In an interview with China Central Television (CCTV) on Monday, Moon said the three no's represent the country's consistent stand and it will pay special attention not to affect China's national interests and would only use THAAD to defend against North Korea's nuclear weapons and missiles.

China and South Korea are expected to have detailed negotiations between the two militaries on the THAAD issue in the next stage of talks, Yang said. 

Lü Chao, a research fellow on North Korea at the Liaoning Academy of Social Sciences, told the Global Times that "South Korea should not play a game of words as some South Korean officials said the three no's are not a promise. Any South Korean action that goes against its word would jeopardize bilateral ties." 

True partnership

Moon also urged efforts to form what he called a "true" partnership between his country and China when attending the opening of a South Korean-Chinese trade fair on Thursday.
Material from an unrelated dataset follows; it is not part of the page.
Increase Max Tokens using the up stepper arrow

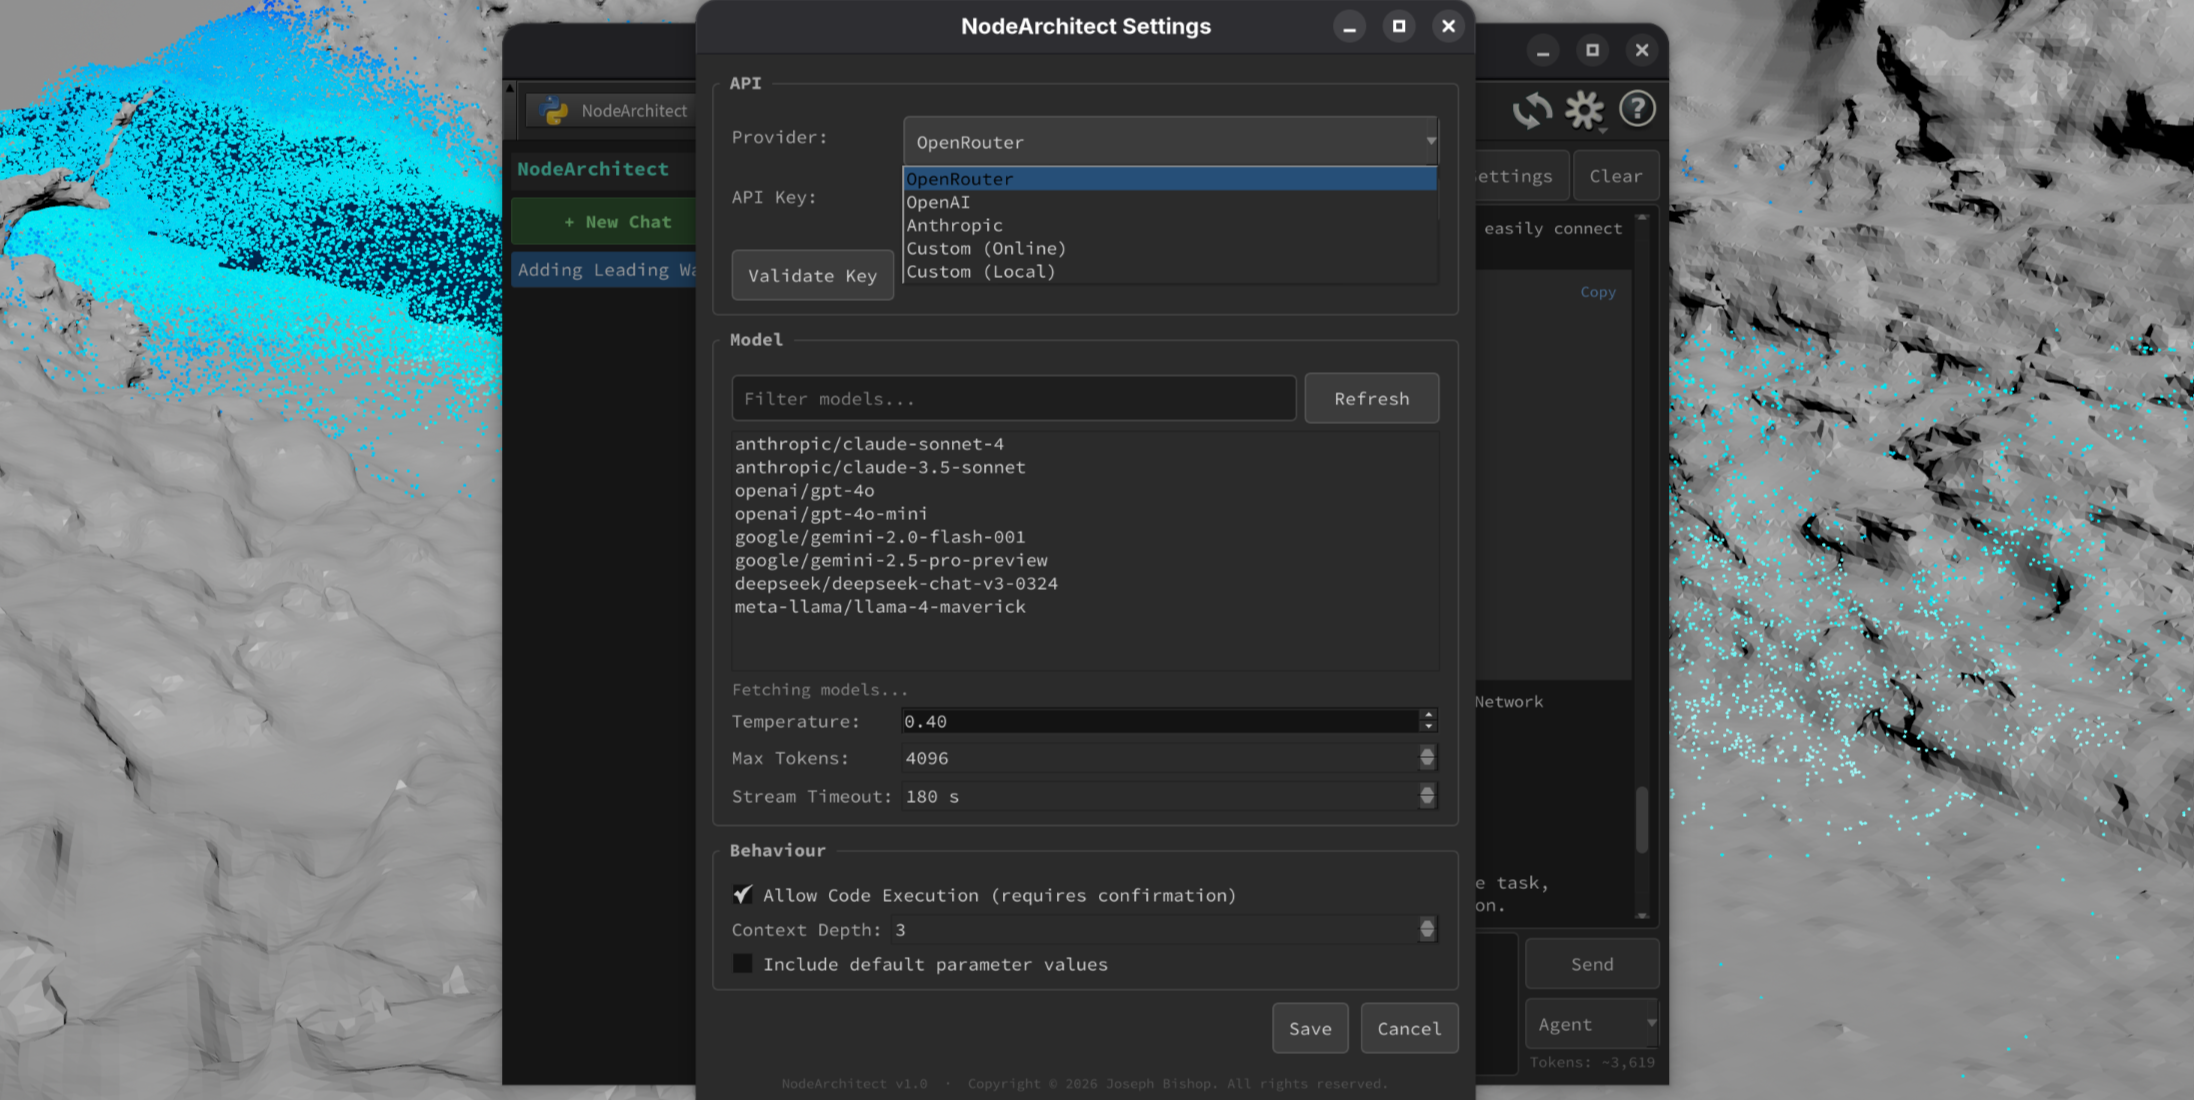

"There is a saying that a long road may not be so arduous when accompanied by a friend. There is also a Chinese saying that they must first become friends before doing business together. I hope the South Korea-China Economic-Trade Partnership event today will be an opportunity for all of you to meet true partners that will be your friends for the rest of your lives," said Moon, according to the Yonhap News Agency reported.

Moon has played the sentimental card during his visit to China in the hope of impressing Chinese people with the shared history between the two countries, which is designed to ease antipathy and create more opportunities for cooperation, experts said.

In response to Moon's Wednesday remarks on China's and South Korea's joint fight against Japanese colonial rule, Chinese foreign ministry spokesperson Lu Kang told a daily briefing on Thursday in Beijing that "We appreciate the friendship showed by South Korean President Moon's government and its people. China and South Korea are close neighbors. We helped each other in the fight against the colonial occupation, winning over national liberation and making contributions to the global war against fascism."

Lu said that China also appreciated Moon's arrangements on sending the South Korea's ambassador to China to attend the memorial event for the victims of the Nanjing Massacre in East China's Jiangsu Province on Wednesday.

Moon and his wife had a Chinese traditional breakfast on Thursday at a local restaurant where they chatted with Beijingers, according to South Korea's presidential office. 

Yang said that Moon's plan to visit Chongqing on Friday aims to get South Korea more involved in China's development in the west and central regions of China and the Belt and Road initiative.